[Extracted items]
———
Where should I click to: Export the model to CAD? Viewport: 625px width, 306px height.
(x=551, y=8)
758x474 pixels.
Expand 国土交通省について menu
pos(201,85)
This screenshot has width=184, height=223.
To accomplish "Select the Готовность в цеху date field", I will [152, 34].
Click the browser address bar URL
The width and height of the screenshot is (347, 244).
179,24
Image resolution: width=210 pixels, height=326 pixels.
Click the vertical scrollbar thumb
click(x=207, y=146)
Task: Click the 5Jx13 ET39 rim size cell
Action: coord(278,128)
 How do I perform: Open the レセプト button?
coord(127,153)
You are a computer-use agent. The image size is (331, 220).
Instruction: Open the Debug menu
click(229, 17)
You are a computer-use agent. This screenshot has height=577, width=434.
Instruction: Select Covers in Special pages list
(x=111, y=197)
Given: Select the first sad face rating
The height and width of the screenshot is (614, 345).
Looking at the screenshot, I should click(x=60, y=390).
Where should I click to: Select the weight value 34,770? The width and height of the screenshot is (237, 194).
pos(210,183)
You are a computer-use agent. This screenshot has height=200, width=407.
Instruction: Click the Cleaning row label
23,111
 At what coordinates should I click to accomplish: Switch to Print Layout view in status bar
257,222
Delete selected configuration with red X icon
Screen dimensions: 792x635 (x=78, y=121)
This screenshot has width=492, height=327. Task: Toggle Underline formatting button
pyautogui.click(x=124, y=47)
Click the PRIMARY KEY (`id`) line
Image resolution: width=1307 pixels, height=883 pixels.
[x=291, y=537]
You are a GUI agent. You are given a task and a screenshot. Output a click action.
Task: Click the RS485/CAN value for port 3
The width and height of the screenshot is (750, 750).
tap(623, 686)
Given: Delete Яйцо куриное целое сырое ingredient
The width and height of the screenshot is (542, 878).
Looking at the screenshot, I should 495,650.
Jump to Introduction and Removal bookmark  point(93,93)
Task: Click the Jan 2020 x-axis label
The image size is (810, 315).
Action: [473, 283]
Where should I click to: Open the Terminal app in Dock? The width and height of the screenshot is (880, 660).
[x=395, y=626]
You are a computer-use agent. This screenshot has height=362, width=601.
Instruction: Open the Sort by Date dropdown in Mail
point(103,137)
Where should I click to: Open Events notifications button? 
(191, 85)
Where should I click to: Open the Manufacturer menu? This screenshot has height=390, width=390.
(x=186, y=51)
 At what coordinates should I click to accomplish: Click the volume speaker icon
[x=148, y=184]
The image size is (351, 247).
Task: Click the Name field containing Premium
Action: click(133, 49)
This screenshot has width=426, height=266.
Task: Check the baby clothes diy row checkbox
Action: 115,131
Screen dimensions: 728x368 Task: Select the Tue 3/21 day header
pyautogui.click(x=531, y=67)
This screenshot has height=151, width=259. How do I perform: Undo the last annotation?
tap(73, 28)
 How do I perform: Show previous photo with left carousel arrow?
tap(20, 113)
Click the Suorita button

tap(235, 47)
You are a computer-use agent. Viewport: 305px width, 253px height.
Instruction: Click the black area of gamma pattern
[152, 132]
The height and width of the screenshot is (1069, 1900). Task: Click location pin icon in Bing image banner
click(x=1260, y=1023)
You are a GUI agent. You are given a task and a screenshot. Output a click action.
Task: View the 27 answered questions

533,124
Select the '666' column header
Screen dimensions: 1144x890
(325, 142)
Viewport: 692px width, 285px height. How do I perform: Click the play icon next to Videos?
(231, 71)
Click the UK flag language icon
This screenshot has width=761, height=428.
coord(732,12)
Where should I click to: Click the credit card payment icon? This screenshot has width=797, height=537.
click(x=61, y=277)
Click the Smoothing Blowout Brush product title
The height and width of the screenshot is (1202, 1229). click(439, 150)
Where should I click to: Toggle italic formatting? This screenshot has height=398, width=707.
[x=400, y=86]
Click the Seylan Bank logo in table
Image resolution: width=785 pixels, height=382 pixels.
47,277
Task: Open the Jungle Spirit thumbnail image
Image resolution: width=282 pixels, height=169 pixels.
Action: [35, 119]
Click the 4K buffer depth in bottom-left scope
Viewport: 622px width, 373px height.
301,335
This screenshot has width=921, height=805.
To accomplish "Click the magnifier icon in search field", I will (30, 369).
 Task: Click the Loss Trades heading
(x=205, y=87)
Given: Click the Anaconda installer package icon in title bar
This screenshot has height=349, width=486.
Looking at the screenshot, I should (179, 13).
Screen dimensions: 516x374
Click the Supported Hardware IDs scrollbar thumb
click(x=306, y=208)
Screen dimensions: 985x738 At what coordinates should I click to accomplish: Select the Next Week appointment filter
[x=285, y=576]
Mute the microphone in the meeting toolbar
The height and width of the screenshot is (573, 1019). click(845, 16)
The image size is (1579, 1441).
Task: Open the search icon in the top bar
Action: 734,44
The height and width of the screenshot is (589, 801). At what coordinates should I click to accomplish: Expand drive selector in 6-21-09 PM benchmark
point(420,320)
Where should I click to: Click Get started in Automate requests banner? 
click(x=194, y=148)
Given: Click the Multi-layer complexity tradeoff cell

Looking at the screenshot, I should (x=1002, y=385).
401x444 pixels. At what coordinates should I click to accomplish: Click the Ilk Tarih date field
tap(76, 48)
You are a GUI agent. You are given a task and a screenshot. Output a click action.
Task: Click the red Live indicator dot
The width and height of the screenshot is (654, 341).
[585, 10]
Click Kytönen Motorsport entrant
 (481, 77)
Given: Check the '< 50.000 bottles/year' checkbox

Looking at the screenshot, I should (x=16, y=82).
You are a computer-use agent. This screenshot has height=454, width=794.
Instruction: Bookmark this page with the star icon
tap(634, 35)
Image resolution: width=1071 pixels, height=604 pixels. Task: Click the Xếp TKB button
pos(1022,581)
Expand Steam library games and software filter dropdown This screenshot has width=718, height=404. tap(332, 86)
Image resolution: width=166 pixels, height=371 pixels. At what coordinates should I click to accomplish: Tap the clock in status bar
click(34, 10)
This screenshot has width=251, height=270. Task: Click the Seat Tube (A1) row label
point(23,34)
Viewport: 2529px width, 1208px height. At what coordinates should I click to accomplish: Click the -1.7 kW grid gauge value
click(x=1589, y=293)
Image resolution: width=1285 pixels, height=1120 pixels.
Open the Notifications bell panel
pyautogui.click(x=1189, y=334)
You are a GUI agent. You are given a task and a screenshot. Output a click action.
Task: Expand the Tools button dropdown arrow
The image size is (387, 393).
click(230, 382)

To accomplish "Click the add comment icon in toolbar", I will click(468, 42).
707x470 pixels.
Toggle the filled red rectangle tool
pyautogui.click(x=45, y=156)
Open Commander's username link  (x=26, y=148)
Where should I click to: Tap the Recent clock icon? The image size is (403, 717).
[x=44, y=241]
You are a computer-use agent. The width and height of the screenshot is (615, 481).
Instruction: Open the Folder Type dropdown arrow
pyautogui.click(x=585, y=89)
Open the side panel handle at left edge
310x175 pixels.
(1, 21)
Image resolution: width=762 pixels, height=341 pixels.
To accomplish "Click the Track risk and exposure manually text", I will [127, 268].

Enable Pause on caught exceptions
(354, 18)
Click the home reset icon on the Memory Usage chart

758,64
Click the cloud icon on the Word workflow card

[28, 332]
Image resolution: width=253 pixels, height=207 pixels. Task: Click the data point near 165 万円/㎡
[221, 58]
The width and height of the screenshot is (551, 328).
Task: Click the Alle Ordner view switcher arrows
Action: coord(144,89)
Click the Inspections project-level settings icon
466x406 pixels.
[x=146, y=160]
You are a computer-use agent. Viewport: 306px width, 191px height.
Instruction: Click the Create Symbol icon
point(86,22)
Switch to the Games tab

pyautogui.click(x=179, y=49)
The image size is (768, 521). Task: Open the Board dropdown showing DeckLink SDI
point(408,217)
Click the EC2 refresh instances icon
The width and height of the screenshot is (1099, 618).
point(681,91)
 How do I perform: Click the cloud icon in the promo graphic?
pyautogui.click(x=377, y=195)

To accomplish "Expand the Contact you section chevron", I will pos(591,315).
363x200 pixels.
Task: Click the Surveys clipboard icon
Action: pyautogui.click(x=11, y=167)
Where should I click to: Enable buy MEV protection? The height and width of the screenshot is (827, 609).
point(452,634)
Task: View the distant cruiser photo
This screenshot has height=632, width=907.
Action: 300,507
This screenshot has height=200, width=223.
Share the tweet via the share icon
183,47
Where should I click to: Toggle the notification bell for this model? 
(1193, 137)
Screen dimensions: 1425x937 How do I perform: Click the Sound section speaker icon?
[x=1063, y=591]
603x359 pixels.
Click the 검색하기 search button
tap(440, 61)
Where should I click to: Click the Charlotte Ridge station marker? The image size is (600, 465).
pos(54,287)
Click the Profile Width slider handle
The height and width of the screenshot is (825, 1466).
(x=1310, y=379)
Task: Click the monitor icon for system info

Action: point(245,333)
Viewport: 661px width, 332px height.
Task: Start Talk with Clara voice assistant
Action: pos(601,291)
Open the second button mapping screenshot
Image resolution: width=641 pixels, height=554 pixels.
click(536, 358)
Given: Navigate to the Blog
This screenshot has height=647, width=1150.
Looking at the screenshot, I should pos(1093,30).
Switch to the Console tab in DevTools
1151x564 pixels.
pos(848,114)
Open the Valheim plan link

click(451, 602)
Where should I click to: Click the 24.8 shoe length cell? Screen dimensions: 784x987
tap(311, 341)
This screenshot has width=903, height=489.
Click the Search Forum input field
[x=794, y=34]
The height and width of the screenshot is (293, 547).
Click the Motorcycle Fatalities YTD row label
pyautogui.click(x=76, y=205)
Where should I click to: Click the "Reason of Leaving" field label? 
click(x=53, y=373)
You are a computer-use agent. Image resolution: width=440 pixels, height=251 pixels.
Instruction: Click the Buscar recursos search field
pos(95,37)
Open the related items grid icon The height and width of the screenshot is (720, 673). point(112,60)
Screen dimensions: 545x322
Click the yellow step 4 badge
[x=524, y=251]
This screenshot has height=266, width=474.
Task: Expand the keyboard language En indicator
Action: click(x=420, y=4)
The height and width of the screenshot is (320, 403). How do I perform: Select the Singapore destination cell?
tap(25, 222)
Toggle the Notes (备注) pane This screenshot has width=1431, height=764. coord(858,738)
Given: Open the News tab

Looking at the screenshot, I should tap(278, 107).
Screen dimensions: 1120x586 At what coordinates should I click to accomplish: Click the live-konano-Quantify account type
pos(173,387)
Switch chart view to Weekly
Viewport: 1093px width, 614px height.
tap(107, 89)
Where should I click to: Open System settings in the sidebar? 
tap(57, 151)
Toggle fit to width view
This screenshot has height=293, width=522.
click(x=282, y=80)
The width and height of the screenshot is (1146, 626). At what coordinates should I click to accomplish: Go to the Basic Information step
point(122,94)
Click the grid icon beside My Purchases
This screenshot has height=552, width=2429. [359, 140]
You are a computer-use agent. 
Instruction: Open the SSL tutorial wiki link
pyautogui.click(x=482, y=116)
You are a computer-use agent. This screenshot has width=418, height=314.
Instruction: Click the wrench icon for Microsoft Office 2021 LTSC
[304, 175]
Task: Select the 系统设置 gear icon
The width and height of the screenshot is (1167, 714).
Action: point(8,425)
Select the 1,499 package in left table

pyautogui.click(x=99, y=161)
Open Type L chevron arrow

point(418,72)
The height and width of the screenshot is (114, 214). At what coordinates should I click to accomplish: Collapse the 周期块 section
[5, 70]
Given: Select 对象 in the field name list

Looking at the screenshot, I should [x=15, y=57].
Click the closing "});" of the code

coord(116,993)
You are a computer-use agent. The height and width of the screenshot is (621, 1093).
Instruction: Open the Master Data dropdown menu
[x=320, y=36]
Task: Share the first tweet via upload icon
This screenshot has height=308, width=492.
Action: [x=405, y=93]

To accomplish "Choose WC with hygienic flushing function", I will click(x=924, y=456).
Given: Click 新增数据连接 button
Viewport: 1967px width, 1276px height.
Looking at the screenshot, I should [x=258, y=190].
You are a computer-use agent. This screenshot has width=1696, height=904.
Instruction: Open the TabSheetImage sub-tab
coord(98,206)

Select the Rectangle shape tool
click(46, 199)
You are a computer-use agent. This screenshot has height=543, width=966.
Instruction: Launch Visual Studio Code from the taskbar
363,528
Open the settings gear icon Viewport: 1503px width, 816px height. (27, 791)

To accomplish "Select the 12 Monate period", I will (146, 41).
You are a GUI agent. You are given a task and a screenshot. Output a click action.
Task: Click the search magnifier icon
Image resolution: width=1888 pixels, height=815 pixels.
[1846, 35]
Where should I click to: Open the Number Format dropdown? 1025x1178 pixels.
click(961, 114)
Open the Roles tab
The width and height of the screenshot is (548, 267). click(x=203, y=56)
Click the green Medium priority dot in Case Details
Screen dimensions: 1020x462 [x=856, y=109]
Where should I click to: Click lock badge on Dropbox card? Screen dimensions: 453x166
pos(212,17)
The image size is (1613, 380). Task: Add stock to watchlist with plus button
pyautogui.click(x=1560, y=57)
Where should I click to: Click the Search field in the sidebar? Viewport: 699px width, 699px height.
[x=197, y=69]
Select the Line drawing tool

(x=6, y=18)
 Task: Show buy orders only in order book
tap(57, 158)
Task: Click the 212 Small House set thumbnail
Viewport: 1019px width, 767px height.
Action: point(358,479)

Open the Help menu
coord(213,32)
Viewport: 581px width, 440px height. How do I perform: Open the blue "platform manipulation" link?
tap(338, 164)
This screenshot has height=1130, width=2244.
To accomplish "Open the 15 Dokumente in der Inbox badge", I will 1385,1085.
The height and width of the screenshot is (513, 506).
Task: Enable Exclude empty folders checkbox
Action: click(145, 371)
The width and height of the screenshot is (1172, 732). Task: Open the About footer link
———
Can you repeat the items verbatim, starting at the line that contains "Click the green" and ending with the final line of the items?

Click the green Medium priority dot in Case Details
Screen dimensions: 1020x462 [x=856, y=109]
Where should I click to: Click lock badge on Dropbox card? Screen dimensions: 453x166
pos(212,17)
The image size is (1613, 380). Task: Add stock to watchlist with plus button
pyautogui.click(x=1560, y=57)
Where should I click to: Click the Search field in the sidebar? Viewport: 699px width, 699px height.
[x=197, y=69]
Select the Line drawing tool

(x=6, y=18)
 Task: Show buy orders only in order book
tap(57, 158)
Task: Click the 212 Small House set thumbnail
Viewport: 1019px width, 767px height.
Action: point(358,479)

Open the Help menu
coord(213,32)
Viewport: 581px width, 440px height. How do I perform: Open the blue "platform manipulation" link?
tap(338, 164)
This screenshot has height=1130, width=2244.
To accomplish "Open the 15 Dokumente in der Inbox badge", I will 1385,1085.
The height and width of the screenshot is (513, 506).
Task: Enable Exclude empty folders checkbox
Action: click(145, 371)
The width and height of the screenshot is (1172, 732). Task: Open the About footer link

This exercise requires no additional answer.